Un crime qui a fait date à Pikine. Une cruauté inouïe, indicible. Pour réunir une dot de 300 000 francs, Samba Sékou Sow, célibataire endurci, n’a pas cherché loin. Il passe la nuit dans le garage, à l’insu de sa patronne, une sexagénaire, vice-présidente du Conseil économique, social et environnemental (Cese) et à l’aube, pendant que cette dernière était sous la douche, Samba Sékou s’introduit dans la chambre. Manque de pot, il est surpris par la dame. Démasqué, Samba se jette sur sa patronne, la plaque au sol, lui assène quatre coups de couteau, avant de lui trancher la gorge. Dans sa fuite, Samba se heurte au fils de sa patronne et lui flanque deux coups de couteau. Blessé, il simule un suicide pour se tirer d’affaire. Arrêté et livré à la police de Pikine, il fait des aveux circonstanciés devant les enquêteurs.

 

GUEDIAWAYE : 24 novembre 2016 : Le charretier tué à la sortie du bar

C’est le dernier de la série. A la sortie d’un bar clandestin, deux habitués des lieux, réputés pour leurs fréquentes bagarres, remettent ça, après une soirée bien arrosée, ce 24 novembre.
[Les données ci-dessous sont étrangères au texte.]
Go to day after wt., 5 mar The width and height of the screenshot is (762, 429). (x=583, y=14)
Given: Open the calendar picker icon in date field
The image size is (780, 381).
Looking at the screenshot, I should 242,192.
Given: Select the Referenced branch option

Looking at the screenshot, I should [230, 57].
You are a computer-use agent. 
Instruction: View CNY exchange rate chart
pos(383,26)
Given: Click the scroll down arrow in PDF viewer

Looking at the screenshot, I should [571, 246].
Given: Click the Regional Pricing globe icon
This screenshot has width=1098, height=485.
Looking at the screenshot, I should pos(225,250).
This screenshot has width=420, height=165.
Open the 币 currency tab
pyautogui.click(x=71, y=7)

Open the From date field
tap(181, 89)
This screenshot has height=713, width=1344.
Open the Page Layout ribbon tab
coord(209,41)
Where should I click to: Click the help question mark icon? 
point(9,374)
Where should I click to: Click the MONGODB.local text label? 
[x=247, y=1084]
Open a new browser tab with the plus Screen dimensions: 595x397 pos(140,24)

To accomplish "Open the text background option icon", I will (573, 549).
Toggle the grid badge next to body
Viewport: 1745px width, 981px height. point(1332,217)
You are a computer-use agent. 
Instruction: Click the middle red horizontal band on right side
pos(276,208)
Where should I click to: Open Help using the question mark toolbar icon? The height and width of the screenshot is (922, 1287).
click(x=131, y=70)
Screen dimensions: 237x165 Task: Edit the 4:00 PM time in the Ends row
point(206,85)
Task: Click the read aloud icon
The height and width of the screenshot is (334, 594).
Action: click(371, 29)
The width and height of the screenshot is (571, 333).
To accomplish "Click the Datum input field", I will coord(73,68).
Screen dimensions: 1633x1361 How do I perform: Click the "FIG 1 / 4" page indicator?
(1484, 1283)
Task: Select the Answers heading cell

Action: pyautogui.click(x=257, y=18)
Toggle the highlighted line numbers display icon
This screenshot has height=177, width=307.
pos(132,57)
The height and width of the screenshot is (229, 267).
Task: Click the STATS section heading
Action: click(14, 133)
Sidy Fall alias Sidy Nar et M. Cissé dit Taph ne se font pas cadeau. Au petit matin, Sidy est retrouvé mort, couché sur le dos, une plaie béante à la poitrine. Cinq jours plus tard, M. Cissé alias Taph est arrêté sur la route de la Gambie où il cherchait à se réfugier. Remis à la police de Guédiawaye, il avoue être l’auteur du coup de couteau qui a emporté son «ami» Sidy. 

 

TENDANCES : Treize crimes et une tentative d’assassinat. A l’analyse, l’hivernage (juillet-août) et le début de l’année (janvier et février) sont les périodes où il y a plus de crimes (09/13). Quant à la répartition géographique, a priori, il n’y a aucun enseignement à tirer. Toutes les communes de la banlieue sont concernées.